Best regards, And good luck for your project, Jean

pietz commented 2 years ago

When you say "images" you're referring to distributions in pixel space such as segmentation masks or heatmaps, correct? Because that's also what I'm looking for at the moment.

Thanks for your hard work!

jeanfeydy commented 2 years ago

Hi @pietz,

Yes indeed: density maps on 1D/2D/3D grids. I agree that this is a misleading terminology, since manipulating density is quite different to manipulating intensities (= what we tend to think about when we talk about natural images). From a mathematical perspective, the difference is in the impact of dilations/contractions on the domain: density values get scaled by the inverse of the local scaling factor (the Jacobian) to keep a constant sum on the domain, while intensities stay constant locally.

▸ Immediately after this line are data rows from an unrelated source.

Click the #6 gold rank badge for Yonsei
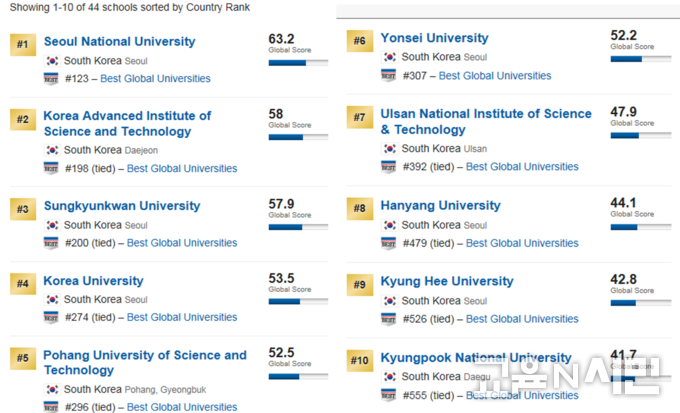The image size is (680, 413). click(x=360, y=41)
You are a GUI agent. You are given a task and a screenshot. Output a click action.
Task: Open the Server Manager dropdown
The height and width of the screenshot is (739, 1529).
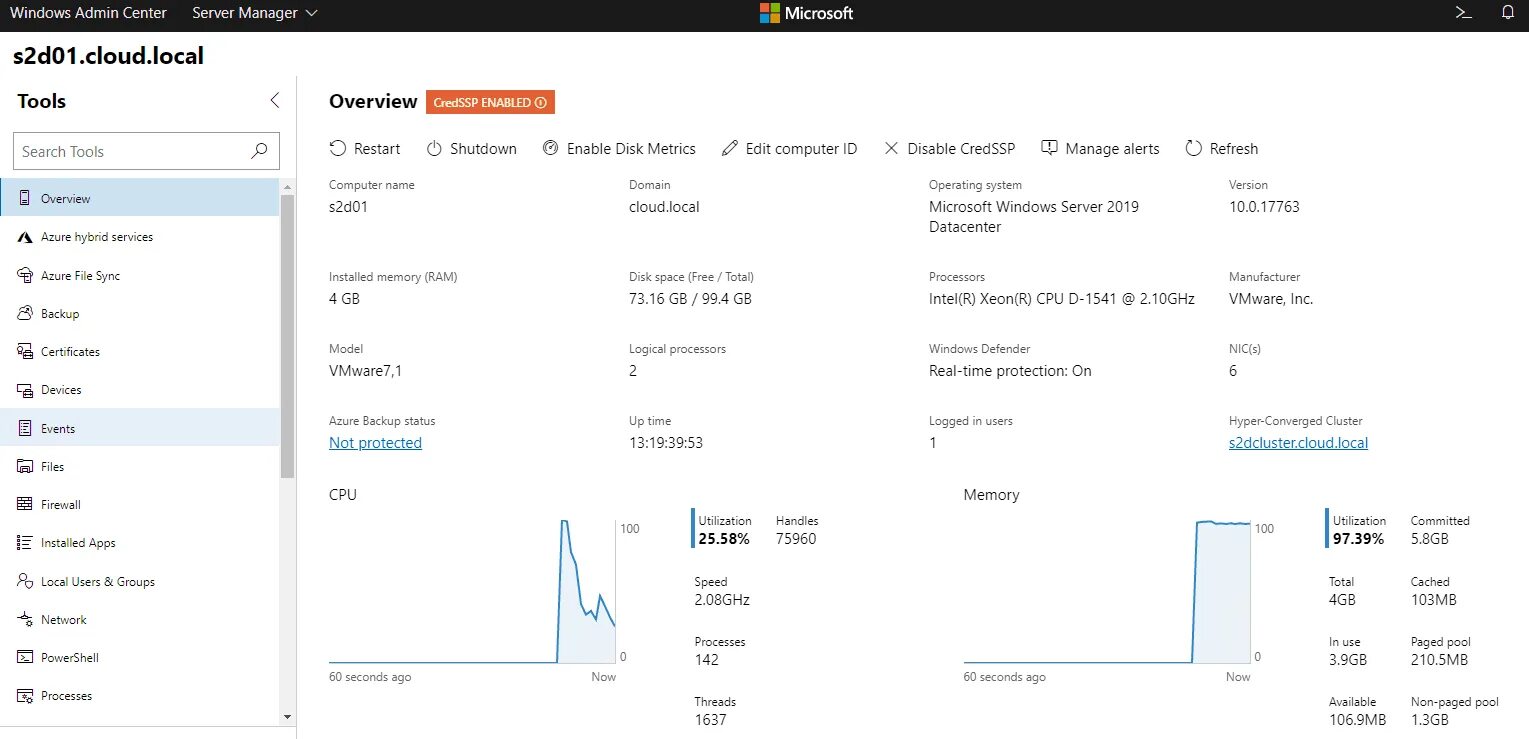254,13

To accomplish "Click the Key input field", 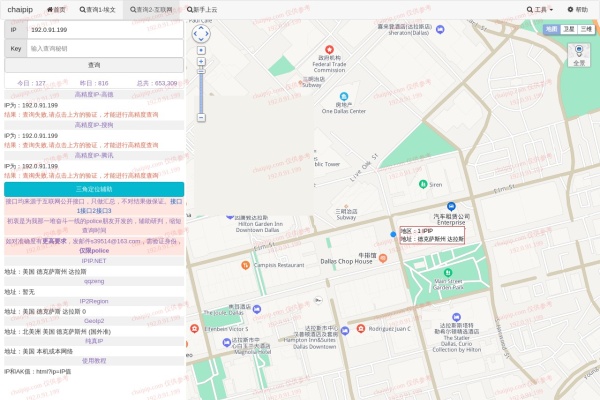I will click(x=105, y=48).
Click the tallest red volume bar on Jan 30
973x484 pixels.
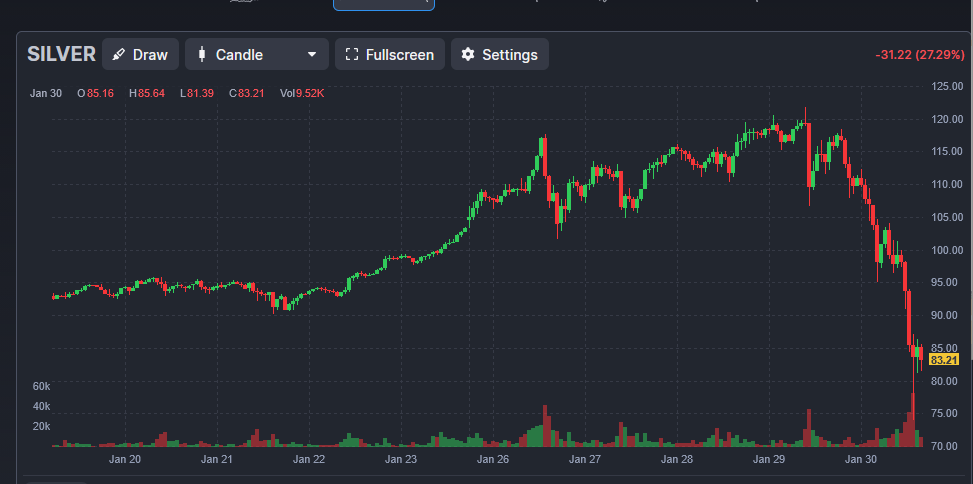[912, 420]
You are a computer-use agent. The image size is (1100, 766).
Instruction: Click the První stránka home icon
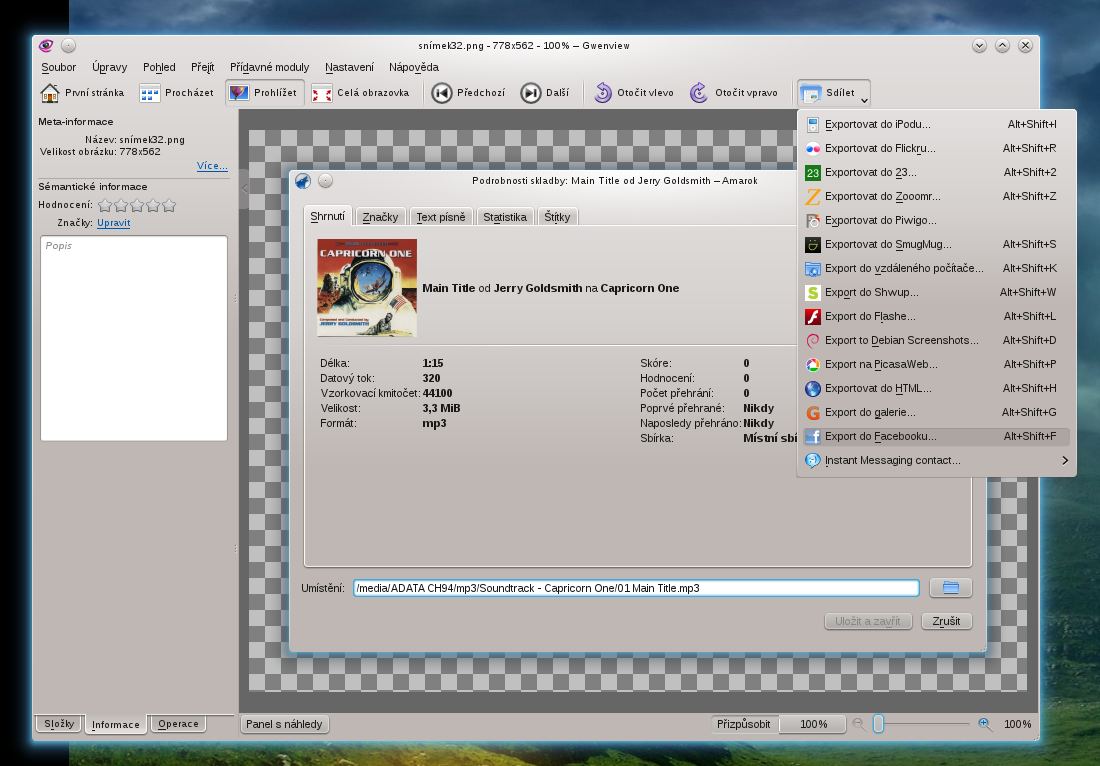click(50, 93)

Optimal transport is all about densities - and so is GeomLoss for the time being. Extending these tools to intensities would be very useful, but I am not aware of a fully satisfying and tractable solution in the literature as of 2022.

Best regards, Jean

Perian-Yan commented 1 year ago

Hi, thank you for your great work!

If ImageLoss is still WIP, is there a workaround to use SampleLoss for density maps?